En su charla TED El peligro de la historia única, Chimamanda Ngozi Adichie advierte sobre los riesgos de mirar el mundo desde una sola narrativa. El encuadre —el framing— con el que entendemos la realidad funciona como una ventana: depende de su tamaño, de si está sucia o empañada, o de si, convenientemente, decidimos colocarle persianas cuando el clima lo amerita. Asomarse por una sola ventana implica el riesgo de anular otras miradas y experiencias.

El mainstream tiende a unificar. Simplifica, ordena y, en muchos casos, facilita la vida. Pero también concentra poder. ¿Quién decide qué historias merecen contarse y cómo? ¿Quién determina qué voces se amplifican y cuáles permanecen en la periferia? ¿A quiénes les damos fama? Tradicionalmente, han sido grandes empresas las que operan como intermediarias entre los contenidos y los públicos masivos.
Durante décadas, las grandes televisoras definieron qué se presentaba, qué noticia era relevante y desde qué marco debía interpretarse. Ese proceso de adoctrinamiento no es exclusivo de los noticiarios: Hollywood también ha moldeado imaginarios a través de las historias que elige contar y, sobre todo, de quiénes las protagonizan. De ahí la importancia de la representatividad. Sin cuerpos diversos, sin distintas etnicidades ni modelos de belleza, el mensaje implícito es que no todas las personas encajamos.
Un monopolio del entretenimiento puede derivar en el control de los relatos, en detrimento de las audiencias, incluso en un contexto donde existen múltiples plataformas y donde la producción se ha abaratado de forma radical. Hoy, con un iPhone y herramientas de inteligencia artificial, se pueden producir contenidos de alta calidad. Cualquiera puede subir un video a YouTube o publicar en un medio digital, lo que ha horizontalizado la comunicación. Sin embargo, no todo circula, no todo se vuelve viral ni alcanza consumo masivo.
La pregunta sigue siendo la misma: ¿cómo se pasa de la periferia y del consumo de nicho al reconocimiento global? Hackeando el sistema.

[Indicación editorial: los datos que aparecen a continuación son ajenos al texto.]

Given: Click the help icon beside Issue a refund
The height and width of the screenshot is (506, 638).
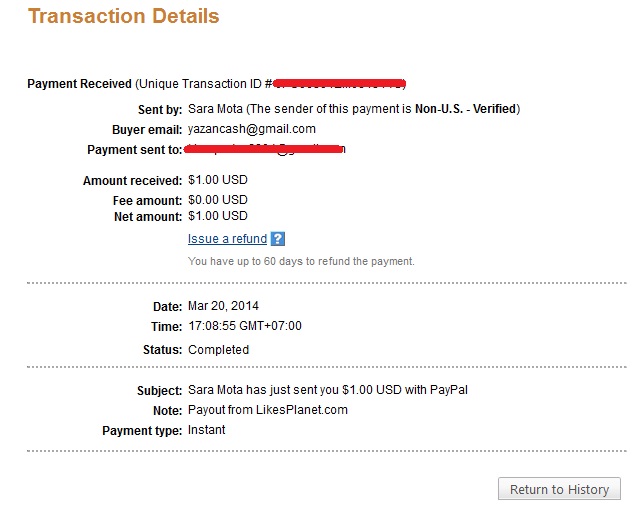Looking at the screenshot, I should [x=278, y=239].
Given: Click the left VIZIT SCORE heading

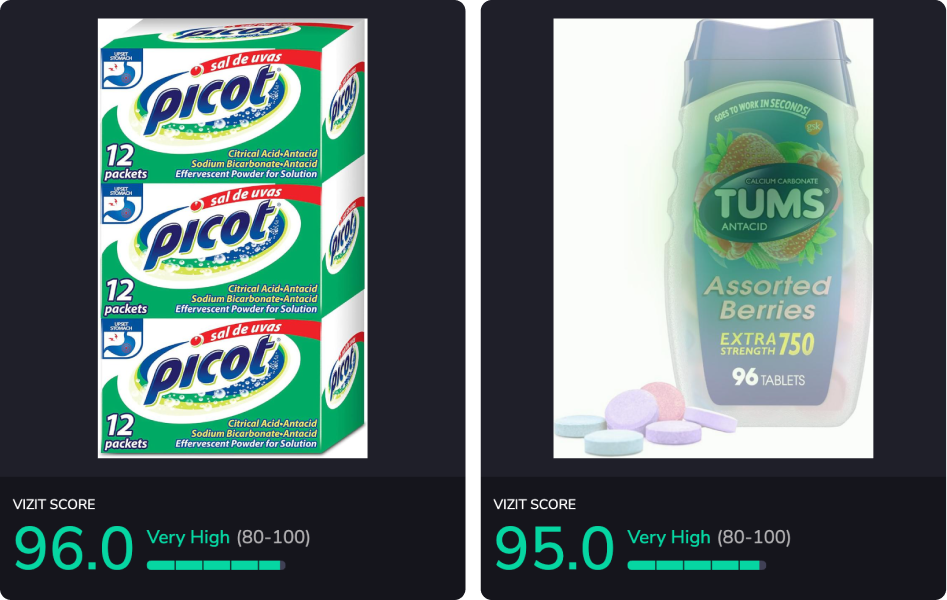Looking at the screenshot, I should pos(54,504).
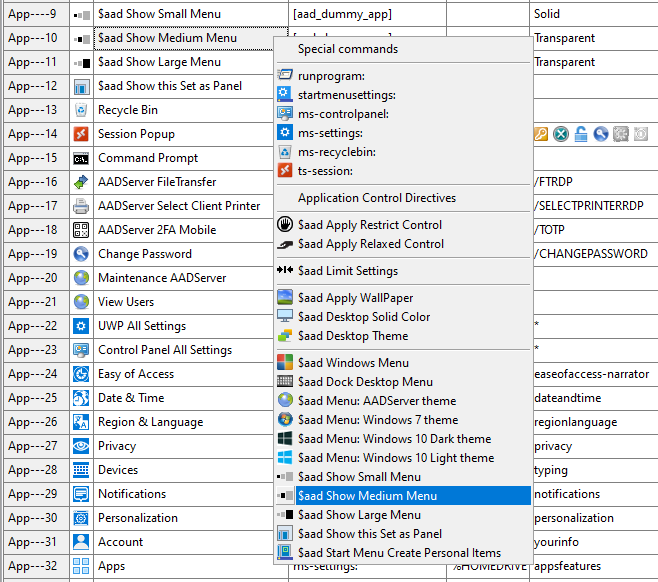This screenshot has width=658, height=582.
Task: Click the AADServer Select Client Printer icon
Action: pos(81,206)
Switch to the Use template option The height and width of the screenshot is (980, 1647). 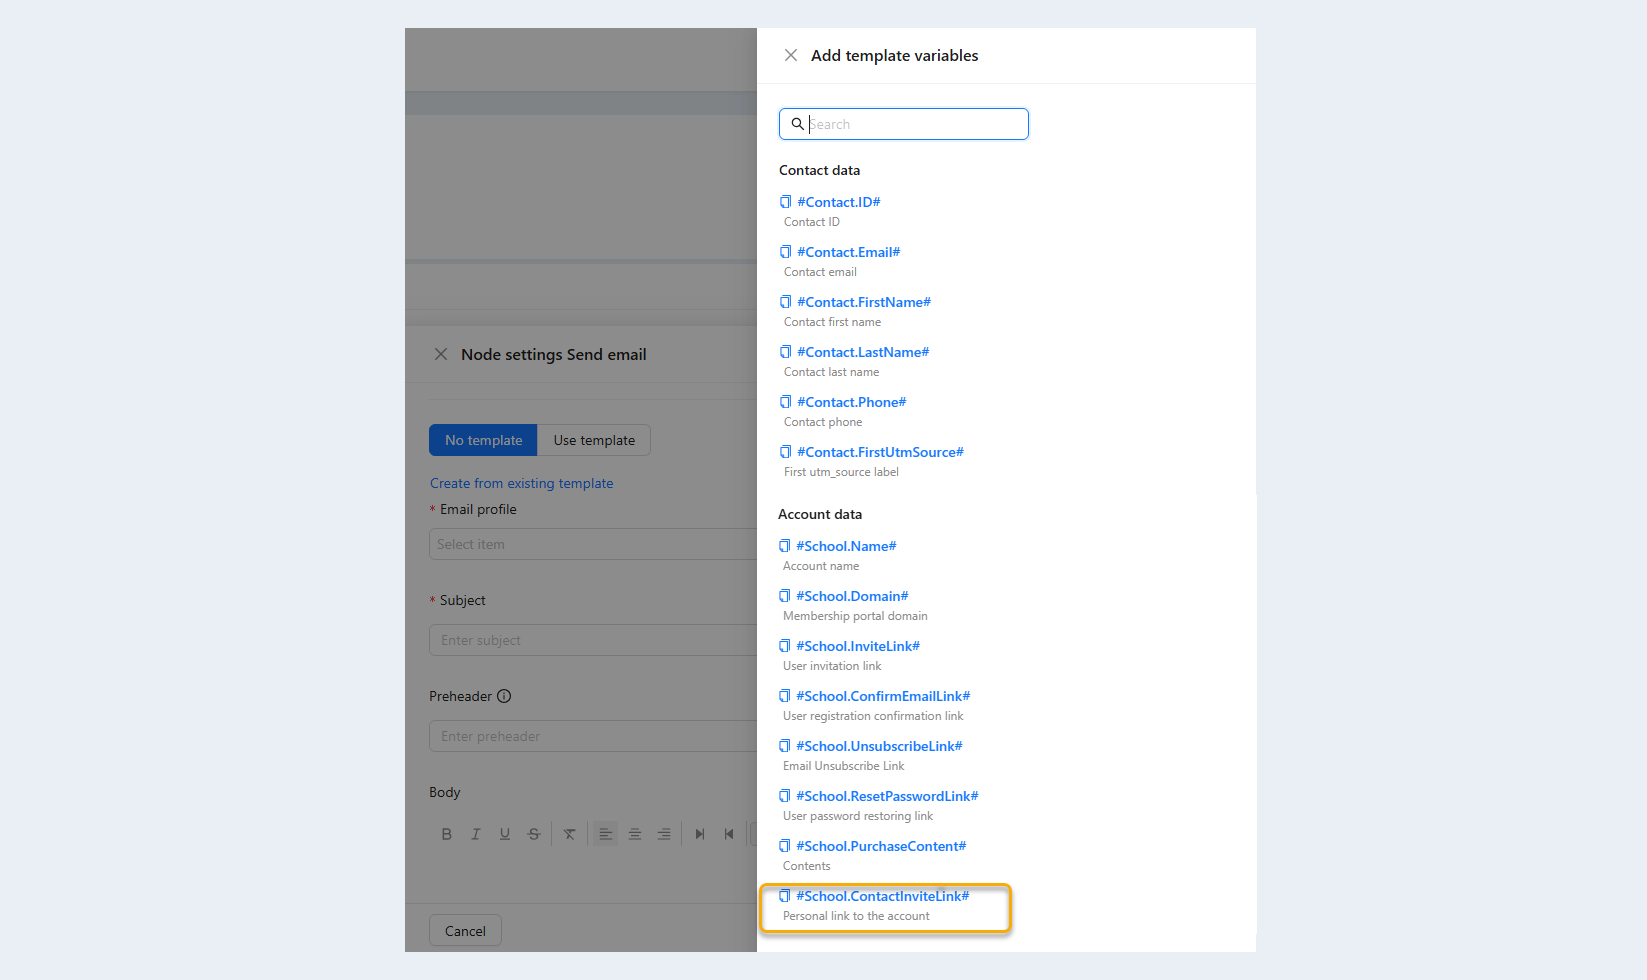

En ese terreno aparece Benito Antonio Martínez Ocasio, mejor conocido como Bad Bunny. De trabajar como empacador en un supermercado a llenar estadios con más de 40 mil personas, realizar una residencia histórica en Puerto Rico y, próximamente, protagonizar el show de medio tiempo del Super Bowl. Bad Bunny ha aprendido a usar el sistema a su favor. Se le puede amar u odiar, pero no deja indiferente.
A través de una estrategia de mercadotecnia y comunicación altamente eficaz, ha llevado luchas históricamente periféricas al centro de la conversación: la gentrificación, la identidad puertorriqueña y el debate sobre su estatus político. Al mismo tiempo, ha abanderado la resistencia latina frente a los abusos policiales en Estados Unidos y la defensa de la dignidad económica y cultural de la comunidad latina.
Artistas como Bad Bunny o Taylor Swift han encontrado huecos legales y operativos para reapropiarse de una industria que sigue siendo racista, clasista y misógina, y que privilegia una historia única: la del mainstream blanco, cis, hegemónico y machista. Entran a las entrañas del sistema, lo entienden y lo utilizan a su favor. Como diría José Martí, “vivieron en el monstruo y le conocen las entrañas”.
¿Están generando cambios estructurales en la industria del entretenimiento? Muy pocos. Pero sí sientan precedentes. Revelan el apetito del público por propuestas auténticas y disruptivas, y por figuras que usan su capital simbólico no solo para llenar estadios, sino para asumir posturas políticas claras, sin tibieza (a diferencia de Rosalía y sus declaraciones recientes sobre no tener la “pureza moral” para ser feminista).

No buscan unanimidad ni aprobación total. No piden el voto, pero sí construyen identidad, cultura y sentido de pertenencia. En el caso de Bad Bunny, toma una bandera —literal y simbólicamente— y la ondea. La bandera azul clarito, que para algunos ha significado persecución o muerte, como él mismo relata en La Mudanza. Desde su visibilidad, esa bandera llega hasta nuestra ventana: para observarla, cuestionarla, criticarla o admirarla. Para pensar en ella.
Bad Bunny cierra 2025 como lo empezó: con un éxito tras otro y como una figura no solo popular, sino incómoda, que no deja a nadie indiferente. La libertad del perreo y la calidez de la salsa se cruzan como Puerto Rico y México, como causas que hoy encuentran más eco en la cultura que en la política institucional. Mientras los ideales se diluyen, muchas personas depositan más fe en figuras mediáticas que no solicitan el voto, pero sí ofrecen identidad, narrativa y posicionamiento político.
Y entonces queda la pregunta: ¿se les consume todo… y se lo merecen todo?